Wednesday, June 27, 2012

A little bit about Big Data - Hadoop

One of the ways that Big Data of the sort discussed in this last post is implemented is with an open source technology stack called Hadoop.

Hadoop consists of a two main parts:
  • HDFS - Hadoop File System
  • MapReduce infrastructure
These allow data processing jobs to be divided among multiple nodes and then aggregated into a single result. In essence, this constructs a large, parallel computer from many smaller computers - basically the opposite of virtualization.

Schematically, a Hadoop cluster looks like this:

10,000 ft view of how it works

  • The Job Tracker on the master server gets a job
  • The Job Tracker breaks up the job using the map function
    • Basic queuing ensures that any one node is not overloaded with tasks
    • The are tasks preferentially distributed to the nodes nearest the data on which the task must operate to minimize file transfer overhead*.
      • nearest = same node as the data resides.
      • next nearest = different node but behind the same switch (so that data transfer is localized to that network segment).
  • The Job Tracker gets status for all tasks via the Task Trackers as they run. 
    • If a node stops reporting, the Job Tracker will redistribute that node's tasks to another node.
  • When all tasks are complete for a job, the Job Tracker has the nodes execute the reduce function to generate a single result from the tasks' output.
  • The final output may then be used by other applications directly or as the input to another MapReduce iteration.

I am certain that I missed almost every important detail in terms of the actual engineering implementation of a Hadoop cluster. But for those who just need a cursory understanding of the technology in order to make sufficient sense of what engineering is actually talking about to sanity check proposals,  I hope this hits the mark.

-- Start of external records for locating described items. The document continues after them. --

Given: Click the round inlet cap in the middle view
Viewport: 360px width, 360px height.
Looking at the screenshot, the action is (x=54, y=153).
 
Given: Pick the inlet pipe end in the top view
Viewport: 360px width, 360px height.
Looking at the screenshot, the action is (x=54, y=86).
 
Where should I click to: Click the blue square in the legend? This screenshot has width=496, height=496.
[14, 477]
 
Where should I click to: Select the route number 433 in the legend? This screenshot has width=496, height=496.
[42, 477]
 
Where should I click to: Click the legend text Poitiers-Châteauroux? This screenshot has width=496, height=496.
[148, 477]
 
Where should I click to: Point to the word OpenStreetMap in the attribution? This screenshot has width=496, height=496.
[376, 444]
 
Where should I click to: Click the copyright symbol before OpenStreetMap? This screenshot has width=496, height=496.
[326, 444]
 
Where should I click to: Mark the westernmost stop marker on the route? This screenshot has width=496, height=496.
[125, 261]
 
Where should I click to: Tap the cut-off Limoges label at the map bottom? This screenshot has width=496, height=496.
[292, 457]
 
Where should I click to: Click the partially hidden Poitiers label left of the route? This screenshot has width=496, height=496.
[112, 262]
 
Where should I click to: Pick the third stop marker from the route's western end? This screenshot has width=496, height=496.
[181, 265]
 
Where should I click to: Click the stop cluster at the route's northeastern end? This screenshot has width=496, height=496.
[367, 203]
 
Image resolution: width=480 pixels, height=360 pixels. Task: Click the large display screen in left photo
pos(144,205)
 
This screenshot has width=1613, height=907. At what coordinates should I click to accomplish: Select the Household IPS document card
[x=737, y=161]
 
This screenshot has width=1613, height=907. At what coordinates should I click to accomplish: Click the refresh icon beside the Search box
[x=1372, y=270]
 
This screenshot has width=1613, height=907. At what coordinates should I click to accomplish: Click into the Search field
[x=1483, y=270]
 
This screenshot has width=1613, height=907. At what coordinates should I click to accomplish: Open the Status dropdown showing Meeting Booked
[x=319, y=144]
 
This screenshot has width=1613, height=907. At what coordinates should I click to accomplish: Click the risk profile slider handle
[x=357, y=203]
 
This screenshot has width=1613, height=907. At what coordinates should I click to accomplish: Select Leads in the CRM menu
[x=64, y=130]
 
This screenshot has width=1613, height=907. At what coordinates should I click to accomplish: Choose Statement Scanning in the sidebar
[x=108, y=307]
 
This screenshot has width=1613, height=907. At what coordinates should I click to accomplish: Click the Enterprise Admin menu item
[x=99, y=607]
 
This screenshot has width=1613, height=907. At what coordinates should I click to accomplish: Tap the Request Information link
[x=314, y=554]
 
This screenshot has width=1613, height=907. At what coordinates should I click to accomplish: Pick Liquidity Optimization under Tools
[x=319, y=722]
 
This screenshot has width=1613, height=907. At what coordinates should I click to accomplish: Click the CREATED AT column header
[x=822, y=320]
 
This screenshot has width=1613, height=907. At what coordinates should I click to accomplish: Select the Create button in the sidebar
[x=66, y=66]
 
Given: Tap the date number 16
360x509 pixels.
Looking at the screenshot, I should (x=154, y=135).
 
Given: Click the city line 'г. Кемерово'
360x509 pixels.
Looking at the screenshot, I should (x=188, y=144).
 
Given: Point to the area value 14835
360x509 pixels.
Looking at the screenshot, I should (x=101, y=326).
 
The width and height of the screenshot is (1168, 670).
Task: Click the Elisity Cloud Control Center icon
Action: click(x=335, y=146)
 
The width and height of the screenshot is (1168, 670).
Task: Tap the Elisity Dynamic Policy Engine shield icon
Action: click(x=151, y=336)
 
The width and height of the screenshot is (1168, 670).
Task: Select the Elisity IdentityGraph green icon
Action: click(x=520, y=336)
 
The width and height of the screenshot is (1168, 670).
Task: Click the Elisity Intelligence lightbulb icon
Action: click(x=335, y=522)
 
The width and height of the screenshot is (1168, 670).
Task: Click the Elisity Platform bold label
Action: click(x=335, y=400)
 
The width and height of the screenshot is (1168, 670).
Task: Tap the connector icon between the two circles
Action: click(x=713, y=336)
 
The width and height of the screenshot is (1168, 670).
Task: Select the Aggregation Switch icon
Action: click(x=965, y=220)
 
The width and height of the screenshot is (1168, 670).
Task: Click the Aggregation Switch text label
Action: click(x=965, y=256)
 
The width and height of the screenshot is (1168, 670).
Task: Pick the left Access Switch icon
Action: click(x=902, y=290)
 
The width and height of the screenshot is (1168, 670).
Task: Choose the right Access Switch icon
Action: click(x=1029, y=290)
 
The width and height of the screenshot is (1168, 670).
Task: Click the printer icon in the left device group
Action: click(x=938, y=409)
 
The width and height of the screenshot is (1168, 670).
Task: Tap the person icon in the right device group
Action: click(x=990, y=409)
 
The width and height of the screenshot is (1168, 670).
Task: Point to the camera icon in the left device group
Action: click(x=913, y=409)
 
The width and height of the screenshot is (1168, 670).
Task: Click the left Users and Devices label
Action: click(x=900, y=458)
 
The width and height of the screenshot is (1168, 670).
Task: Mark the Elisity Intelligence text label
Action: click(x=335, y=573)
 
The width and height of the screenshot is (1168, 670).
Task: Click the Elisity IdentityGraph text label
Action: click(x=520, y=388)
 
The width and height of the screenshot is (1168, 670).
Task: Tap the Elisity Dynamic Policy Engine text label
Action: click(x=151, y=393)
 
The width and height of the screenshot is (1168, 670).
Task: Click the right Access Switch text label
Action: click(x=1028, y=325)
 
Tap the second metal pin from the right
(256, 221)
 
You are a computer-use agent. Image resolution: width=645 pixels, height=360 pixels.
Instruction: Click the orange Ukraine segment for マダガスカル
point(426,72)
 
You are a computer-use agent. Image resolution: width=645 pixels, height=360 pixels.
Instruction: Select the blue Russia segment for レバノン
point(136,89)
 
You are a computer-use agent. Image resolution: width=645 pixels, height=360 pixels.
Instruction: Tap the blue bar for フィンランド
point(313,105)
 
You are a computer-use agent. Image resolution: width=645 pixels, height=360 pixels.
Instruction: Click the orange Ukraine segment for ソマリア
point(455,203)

* HDFS and the awareness of data's physical location is very important in dealing with large data.
To make compute and storage capacity scale linearly with cost, the data must be spread around all the nodes in the cluster and a record kept of where all the data actually is. It can't be kept centrally or data transfer becomes a serious bottleneck to computational performance. I.e. it could take longer to move the data to a compute node over a network than it takes to actually process it. 
This distribution is managed by HDFS.

HDFS holds and replicates data in the system in order to minimize the chance of a bottleneck. It does this by keeping at least 3 copies of the data:

  • an original
  • a copy on another node behind the same switch as the original
  • a copy on another node on a different switch from the original

This replication attempts to strike a balance between:

  • keeping enough copies of the data to minimize the queue size on each node (to ensure timely completion of jobs) and to ensure robust execution despite failed tasks on dead nodes 
  • reducing the total storage capacity of the system by duplicating data.